Our Medicare Advantage contracts are with CMS. CMS deploys a risk adjustment model which apportions premiums paid to all health plans according to health severity and certain demographic factors. The CMS risk adjustment model pays more for members whose medical history would indicate that they are expected to have higher medical costs. Under this risk adjustment methodology, CMS calculates the risk adjusted premium payment using diagnosis data from hospital inpatient, hospital outpatient, physician treatment settings as well as prescription drug events. We and the healthcare providers collect, compile and submit the necessary and available diagnosis data to CMS within prescribed deadlines. We estimate risk adjustment revenues based upon the diagnosis data submitted and expected to be submitted to CMS and record revenues on a risk adjusted basis.
For qualifying low income PDP members, CMS pays for some, or all, of the member's monthly premium.
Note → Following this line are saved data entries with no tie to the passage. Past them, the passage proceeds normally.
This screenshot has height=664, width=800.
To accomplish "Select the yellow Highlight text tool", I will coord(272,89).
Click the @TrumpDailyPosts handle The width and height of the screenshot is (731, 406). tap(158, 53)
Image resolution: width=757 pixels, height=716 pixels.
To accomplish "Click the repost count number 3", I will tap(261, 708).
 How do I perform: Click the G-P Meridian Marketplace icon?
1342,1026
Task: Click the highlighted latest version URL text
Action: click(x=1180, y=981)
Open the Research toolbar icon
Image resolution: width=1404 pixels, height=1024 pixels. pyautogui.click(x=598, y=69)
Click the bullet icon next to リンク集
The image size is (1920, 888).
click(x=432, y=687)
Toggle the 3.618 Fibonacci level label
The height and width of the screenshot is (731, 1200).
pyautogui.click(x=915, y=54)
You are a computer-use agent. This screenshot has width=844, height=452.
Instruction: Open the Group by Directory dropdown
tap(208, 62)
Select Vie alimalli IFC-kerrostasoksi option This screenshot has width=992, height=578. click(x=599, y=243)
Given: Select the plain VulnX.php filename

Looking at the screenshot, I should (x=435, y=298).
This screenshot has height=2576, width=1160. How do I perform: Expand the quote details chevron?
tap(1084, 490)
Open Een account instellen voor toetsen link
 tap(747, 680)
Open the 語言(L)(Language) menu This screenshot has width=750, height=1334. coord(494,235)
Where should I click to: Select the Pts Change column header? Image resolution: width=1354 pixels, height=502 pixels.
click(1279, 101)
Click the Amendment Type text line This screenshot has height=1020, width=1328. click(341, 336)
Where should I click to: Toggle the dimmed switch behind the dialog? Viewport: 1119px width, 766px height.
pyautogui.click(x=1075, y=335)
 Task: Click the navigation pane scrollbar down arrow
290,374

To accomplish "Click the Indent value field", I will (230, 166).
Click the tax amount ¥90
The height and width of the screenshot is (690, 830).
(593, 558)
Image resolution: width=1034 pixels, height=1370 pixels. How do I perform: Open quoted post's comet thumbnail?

We receive certain Part D prospective subsidy payments from CMS for our PDP members as a fixed monthly per member amount, based on the estimated costs of providing prescription drug benefits over the plan year, as reflected in our bids. Approximately nine to ten months subsequent to the end of the plan year, or later in the case of the coverage gap discount subsidy, a settlement payment is made between CMS and our plans based on the difference between the prospective payments and actual claims experience.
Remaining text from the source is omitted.